Ukrainian fantasy fiction writers

Spouses Maryna Yuryivna Dyachenko (Note: Марина Юріївна Дяченко) ((Note: Ширшова) born January 23, 1968) and Serhiy Serhiyovych Dyachenko (Note: Сергій Сергійович Дяченко) (April 14, 1945 – May 5, 2022) were co-authors of fantasy literature from Ukraine writing in Russian. Three of their novels have been translated into English. At the World and All-European Science Fiction Convention Eurocon 2005 in Glasgow, Marina and Serhiy Dyachenko were recognized as the best science fiction writers in Europe.

== Personal life ==
The Dyachenkos are from Kyiv, Ukrainian SSR, Soviet Union (now Kyiv, Ukraine). For four years, they lived in Russia, then moved to California, United States in 2013. Serhiy Dyachenko died on 5 May 2022 in the United States.

==Work==

=== Background ===
Serhiy Dyachenko graduated from Kyiv Medical Institute and worked as a psychiatrist. Later, Serhiy Dyachenko working as a writer and screenwriter, together with director Anatoliy Borsyuk and cinematographer Oleksandr Frolov, was awarded the Taras Shevchenko National Prize of Ukraine in 1987 for "The Star of Vavilov" (Russian: "Звезда Вавилова") about the life of imprisoned Russian agronomist Nikolai Vavilov. The film was produced by the Kyiv Studio of Popular Science Films. Serhiy graduated from the Faculty of Scriptwriting of the All-Russian State University of Cinematography in 1989. Maryna Dyachenko graduated from the Theatre Institute of Kyiv in 1989 and worked as a professional theatre and cinema actress.

===Self-description and Collaboration===
The Dyachenkos describe their work as "M-realism" with the 'M' "open to interpretation." Without defining the meaning of the "M", in 2014 Sergey Dyachenko explained it as "Marina's realism", expanding "that's where the romanticism comes from, and the stubborn humanism, and the hope for white magic and a better tomorrow."

Their works have been subject to scholarly analysis.

In a 2019 profile, Julia Meitov Hersey summarized their collaboration as follows: "It is thanks to Sergey's skills of writing solid plots that Marina's beautiful aethereal worlds have such a strong structure, a foundation built on the characters' flesh and bone, their blood and tears. Their ideal fantasy is a story of a real person in a chimerical world."

=== Novels ===
The Gate-Keeper (Привратник), their first novel, was published in 1994. It received the Crystal Table prize (Хрустальный стол) at the book festival Zoryany Schlyach, and the novel was awarded the title "Best Debut Work" at the EuroCon competition in 1995. The Gate-keeper became the first novel in the Dyachenkos' fantasy tetralogy Wanderers ("Скитальцы"). With publishing of The Scar (Шрам) (1997), the sequel of The Gate-Keeper, the Dyachenkos established themselves as masters of psychological fantastic fiction. The Scar has received the "Sword in the Stone" award for best fantasy novel in 1997.

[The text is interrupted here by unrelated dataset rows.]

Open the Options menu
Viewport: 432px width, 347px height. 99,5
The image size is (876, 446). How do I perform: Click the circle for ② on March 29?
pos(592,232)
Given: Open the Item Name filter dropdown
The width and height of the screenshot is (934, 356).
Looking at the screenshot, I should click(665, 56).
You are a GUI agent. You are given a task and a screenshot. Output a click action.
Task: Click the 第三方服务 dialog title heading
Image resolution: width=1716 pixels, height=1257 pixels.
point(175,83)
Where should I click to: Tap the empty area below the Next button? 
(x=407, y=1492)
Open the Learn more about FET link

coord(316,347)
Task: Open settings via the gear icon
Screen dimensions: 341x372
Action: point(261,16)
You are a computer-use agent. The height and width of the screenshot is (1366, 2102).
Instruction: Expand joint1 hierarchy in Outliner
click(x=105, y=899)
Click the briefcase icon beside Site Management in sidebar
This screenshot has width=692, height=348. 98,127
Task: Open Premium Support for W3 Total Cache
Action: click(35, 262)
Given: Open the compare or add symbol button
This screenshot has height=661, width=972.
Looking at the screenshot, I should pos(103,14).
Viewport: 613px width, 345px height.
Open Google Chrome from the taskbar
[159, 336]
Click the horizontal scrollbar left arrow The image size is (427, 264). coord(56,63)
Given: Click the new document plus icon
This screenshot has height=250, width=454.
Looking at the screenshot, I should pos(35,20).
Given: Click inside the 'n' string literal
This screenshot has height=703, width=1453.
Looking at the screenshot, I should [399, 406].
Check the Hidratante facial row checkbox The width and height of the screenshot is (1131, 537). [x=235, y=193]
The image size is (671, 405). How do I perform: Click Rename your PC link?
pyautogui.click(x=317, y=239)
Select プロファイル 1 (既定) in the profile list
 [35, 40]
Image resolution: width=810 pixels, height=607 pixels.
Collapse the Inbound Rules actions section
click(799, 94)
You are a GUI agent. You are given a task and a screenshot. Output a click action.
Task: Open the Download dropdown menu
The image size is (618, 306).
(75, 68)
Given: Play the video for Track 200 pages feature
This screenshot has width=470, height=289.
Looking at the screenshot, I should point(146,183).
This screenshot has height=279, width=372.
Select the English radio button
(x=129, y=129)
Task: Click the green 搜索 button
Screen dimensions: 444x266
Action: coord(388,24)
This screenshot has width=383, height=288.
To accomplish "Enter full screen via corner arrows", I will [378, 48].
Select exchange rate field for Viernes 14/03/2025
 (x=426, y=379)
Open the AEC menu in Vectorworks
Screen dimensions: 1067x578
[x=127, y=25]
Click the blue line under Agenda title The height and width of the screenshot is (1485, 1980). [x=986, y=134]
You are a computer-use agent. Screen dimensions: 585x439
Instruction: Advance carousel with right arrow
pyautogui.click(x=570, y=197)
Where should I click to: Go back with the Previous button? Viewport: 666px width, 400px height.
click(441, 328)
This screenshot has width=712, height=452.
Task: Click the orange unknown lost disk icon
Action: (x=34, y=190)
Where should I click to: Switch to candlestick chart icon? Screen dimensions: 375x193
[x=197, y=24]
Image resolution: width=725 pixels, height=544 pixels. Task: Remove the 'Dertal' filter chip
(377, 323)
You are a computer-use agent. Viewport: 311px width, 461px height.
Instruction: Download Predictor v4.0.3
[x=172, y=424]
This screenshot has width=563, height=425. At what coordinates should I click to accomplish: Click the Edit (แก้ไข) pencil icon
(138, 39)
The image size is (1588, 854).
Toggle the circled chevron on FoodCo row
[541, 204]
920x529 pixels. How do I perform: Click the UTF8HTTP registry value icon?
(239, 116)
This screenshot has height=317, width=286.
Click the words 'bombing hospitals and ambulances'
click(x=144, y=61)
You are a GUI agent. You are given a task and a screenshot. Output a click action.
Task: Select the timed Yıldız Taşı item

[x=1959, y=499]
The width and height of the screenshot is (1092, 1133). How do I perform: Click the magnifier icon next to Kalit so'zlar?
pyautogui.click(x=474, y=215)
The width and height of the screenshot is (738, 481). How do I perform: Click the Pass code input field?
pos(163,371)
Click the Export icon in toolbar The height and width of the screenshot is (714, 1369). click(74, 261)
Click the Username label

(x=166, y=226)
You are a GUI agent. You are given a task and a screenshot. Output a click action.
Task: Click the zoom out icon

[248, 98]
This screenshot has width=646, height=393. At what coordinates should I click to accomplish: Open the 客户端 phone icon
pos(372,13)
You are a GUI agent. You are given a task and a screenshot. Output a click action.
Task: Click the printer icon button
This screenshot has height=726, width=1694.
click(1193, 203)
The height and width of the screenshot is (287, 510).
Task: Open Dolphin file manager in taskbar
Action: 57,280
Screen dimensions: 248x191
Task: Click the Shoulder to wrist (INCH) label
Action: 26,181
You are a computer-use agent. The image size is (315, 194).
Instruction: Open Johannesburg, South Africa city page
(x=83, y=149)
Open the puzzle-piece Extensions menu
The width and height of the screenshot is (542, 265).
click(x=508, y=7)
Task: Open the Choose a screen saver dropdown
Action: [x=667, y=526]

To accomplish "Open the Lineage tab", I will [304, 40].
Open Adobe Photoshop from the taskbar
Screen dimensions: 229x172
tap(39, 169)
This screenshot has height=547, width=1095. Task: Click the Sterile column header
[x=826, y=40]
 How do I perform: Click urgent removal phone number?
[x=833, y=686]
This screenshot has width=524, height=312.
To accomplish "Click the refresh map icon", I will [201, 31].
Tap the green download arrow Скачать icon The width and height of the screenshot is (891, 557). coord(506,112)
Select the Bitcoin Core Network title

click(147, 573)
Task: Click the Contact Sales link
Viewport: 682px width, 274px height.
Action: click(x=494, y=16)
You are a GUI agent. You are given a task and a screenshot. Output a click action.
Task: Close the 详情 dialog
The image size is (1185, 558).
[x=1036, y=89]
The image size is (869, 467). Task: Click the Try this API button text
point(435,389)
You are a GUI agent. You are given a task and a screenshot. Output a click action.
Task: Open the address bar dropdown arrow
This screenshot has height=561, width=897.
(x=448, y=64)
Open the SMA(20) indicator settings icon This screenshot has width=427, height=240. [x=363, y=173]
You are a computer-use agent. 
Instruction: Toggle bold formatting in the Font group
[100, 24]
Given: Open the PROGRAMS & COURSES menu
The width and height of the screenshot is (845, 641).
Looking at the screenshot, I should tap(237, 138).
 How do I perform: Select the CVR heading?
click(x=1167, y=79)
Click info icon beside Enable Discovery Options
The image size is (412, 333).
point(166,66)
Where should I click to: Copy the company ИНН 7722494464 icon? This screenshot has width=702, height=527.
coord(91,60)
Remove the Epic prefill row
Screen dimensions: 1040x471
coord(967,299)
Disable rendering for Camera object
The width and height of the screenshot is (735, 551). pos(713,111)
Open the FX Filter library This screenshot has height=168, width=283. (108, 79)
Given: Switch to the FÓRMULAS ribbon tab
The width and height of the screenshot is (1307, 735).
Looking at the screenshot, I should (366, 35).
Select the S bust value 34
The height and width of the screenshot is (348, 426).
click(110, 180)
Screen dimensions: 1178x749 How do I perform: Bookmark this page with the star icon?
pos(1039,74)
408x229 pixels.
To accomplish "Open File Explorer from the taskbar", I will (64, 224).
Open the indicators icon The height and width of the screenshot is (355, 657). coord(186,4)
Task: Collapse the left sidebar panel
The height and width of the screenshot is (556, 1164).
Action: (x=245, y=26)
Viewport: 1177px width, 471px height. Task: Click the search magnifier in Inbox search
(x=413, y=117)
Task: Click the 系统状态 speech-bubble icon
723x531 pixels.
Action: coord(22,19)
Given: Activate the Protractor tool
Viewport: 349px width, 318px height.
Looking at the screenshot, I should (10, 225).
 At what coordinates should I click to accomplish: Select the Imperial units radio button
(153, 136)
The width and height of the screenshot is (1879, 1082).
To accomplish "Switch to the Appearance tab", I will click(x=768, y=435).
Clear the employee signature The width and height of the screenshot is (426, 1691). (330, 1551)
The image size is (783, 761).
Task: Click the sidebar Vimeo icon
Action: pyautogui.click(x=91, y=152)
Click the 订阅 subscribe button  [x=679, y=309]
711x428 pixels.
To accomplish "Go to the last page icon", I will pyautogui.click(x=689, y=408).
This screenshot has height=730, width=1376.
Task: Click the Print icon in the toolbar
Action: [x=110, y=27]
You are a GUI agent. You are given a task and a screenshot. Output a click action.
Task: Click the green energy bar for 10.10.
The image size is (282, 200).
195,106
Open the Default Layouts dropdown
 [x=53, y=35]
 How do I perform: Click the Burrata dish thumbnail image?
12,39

The Ritual (Ритуал) (1996) is about a princess and a dragon, the latter half-human. The novel received little attention and was not awarded any prizes.

Age of the Witch (1997) (Ведьмин век) involves characters from a number of mythologies, most prominently Slavonic. It received a literature award from the magazine Rainbow (Радуга) in 1997 and the "Zilantkon" -"Great Zilant" prize (Зиланткон — Большой Зилант) in Kazan in 1998.

The Cave (1998) (Пещера) was awarded the "Moon Sword" prize in 1999 for the best work of "mystical literature" published between 1997 and 1999.

Burned Tower (1998) (Горелая Башня) received a prize at Interpresscon competition in 1999.

The Frontier (1999) (Рубеж), written with A. Valentinov (А.Валентиновым) and H. L. Oldie (Г. Л. Олди), was awarded the Golden Caduceus prize at the festival "Star Bridge - 2000".

The Execution (1999) (Казнь) received a "The Wаnderer" award in 2000 and the Reader Appreciation award "Sigma-F" in 2000 as the Novel of the Year.

Armaged-Home (Армагед-дом) (1999), a work of social science fiction, takes place over a number of periods encompassing the life of its heroine and the society in which she lives. In the opinion of many critics and readers, it is one of the best of their novels.

The Green Card (2000) (Зелёная карта), later adapted into a screenplay, is a work of realist fiction about residents of Kyiv who have received an opportunity to immigrate to the United States.

Magicians Can Do Anything (2001) (Магам можно всё) was awarded the "Golden Caduceus" award at the 2001 Golden Bridge festival.

Valley of the Conscience (Долина Совести) was awarded the Bronze Snail, Russian science fiction - 2002, Sigma-F, and the "Golden Caduceus" award at the Golden Bridge 2002 festival.

Pandem (Пандем) took the "Silver Caduceus" prize at the 2003 Star Bridge 2003 festival.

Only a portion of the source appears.